A little background on the truck. I recently did an engine change swapping a new 351W in for the old. The new has flat tappet cams. All new accessories were put on the motor.

So a few weeks ago my mom took our 1988 F250 to pick up some furniture. On her way back, the car started making knocking noises and lost power steering. When I went to see what was wrong with the truck on the side of the road, there was what looked to be radiator fluid, albeit very little, in the engine bay. The belt was off.

I put the belt back on and made sure the radiator cap was tight, etc. and started the truck. It was hard to start but it did and then there was a bang. I turned the truck off and went to inspect. The power steering pulley sheered off and the shaft didn't move. So the power steering pump froze and caused the belt to jump.

Drove around town for a while trying to find another pump so we could change it out on the side of the road. Once that was complete, I started the truck again. It ran good and strong. Figuring everything was peachy, I got on the highway to drive it home. All of a sudden it started making a knocking sound like bad gas, and lost power. All gauges read normal. Pulling over to the side of the road again, popped the hood. There was once again radiator fluid in the compartment and there was smoke/steam coming from the oil cap. I had it towed home from there.

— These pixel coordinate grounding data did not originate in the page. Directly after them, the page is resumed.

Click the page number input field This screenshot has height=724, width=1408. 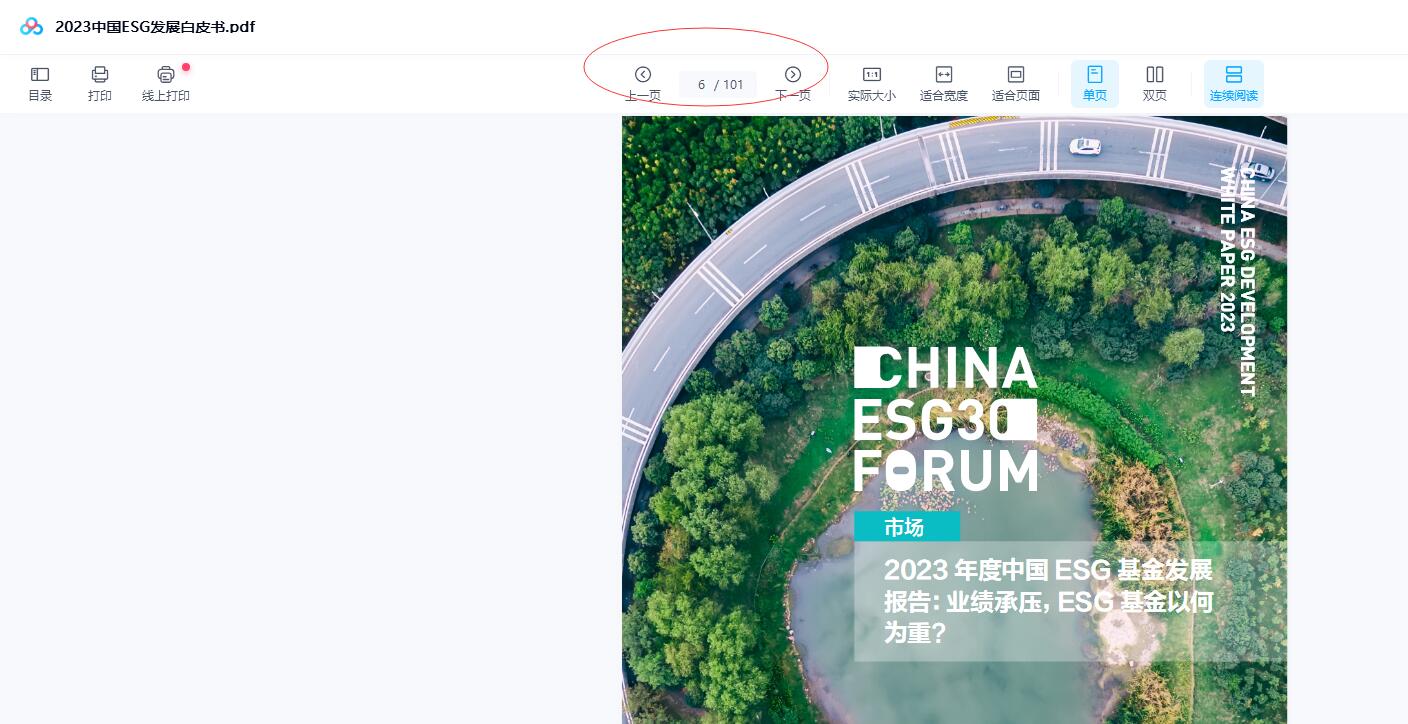tap(702, 85)
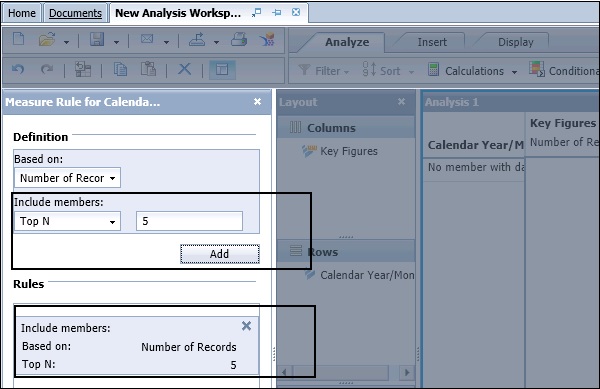Switch to the Display tab
The height and width of the screenshot is (389, 600).
point(515,42)
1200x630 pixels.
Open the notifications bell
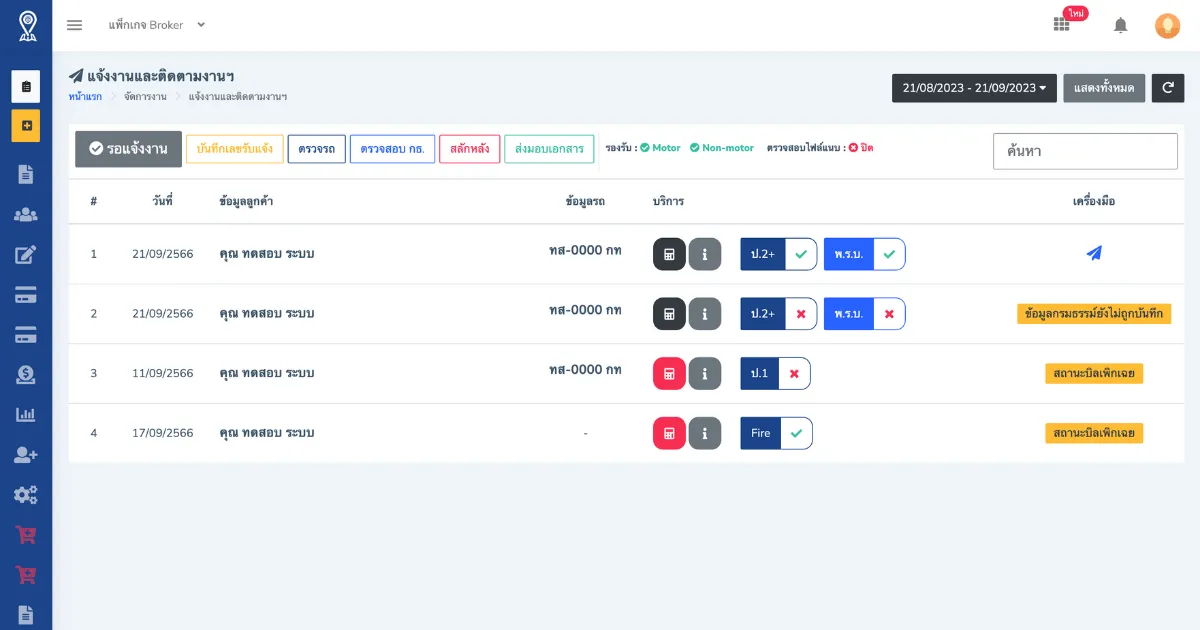[1120, 26]
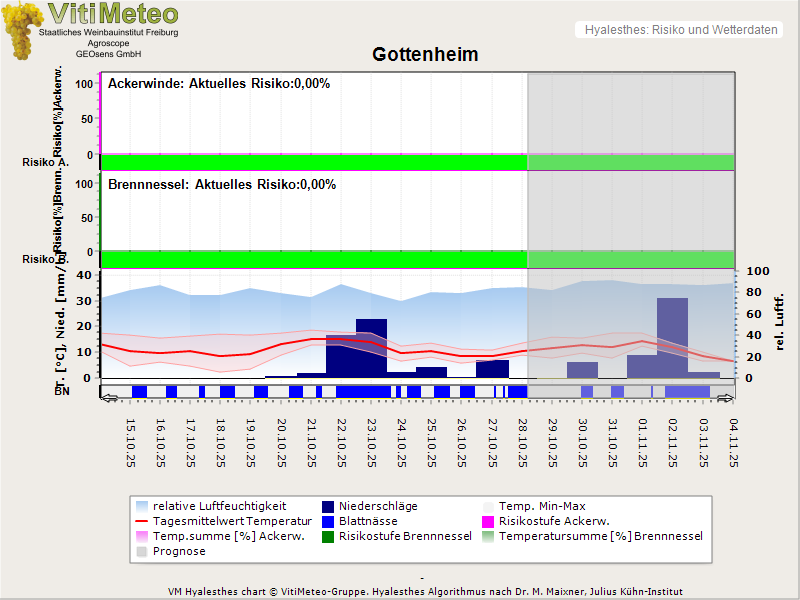The image size is (800, 600).
Task: Click the Prognose gray legend swatch
Action: (x=141, y=551)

My guess was that something with the power steering pump freezing caused damage to the water pump and the fluid in the engine bay was from the weep hole. I figured changing the water pump would solve the issue.

A few days later when I had some time, I went to start the truck. It backfired bad and didn't start.

I then proceeded to check compression. #1 cylinder was reading no compression. Theres compression in the other cylinders but some are lower than others. Cylinder 5 read 80 lbs but the rest read 15. I drained the oil and there was no evidence of water in the oil. After pulling the valve cover I noticed that a rocker arm is loose. The stud seems to have the same amount of threads as the rest that dont budge but there is lots of play. Im assuming this is where the knocking noise was coming from.

Turning the engine over shows that everything appears to be working as it should. Timing is still right and the valves appear to be opening and closing. You can hear compression building but you also hear a hissing noise like air is being let out when the distributor is pointing to about the 2 o'clock position.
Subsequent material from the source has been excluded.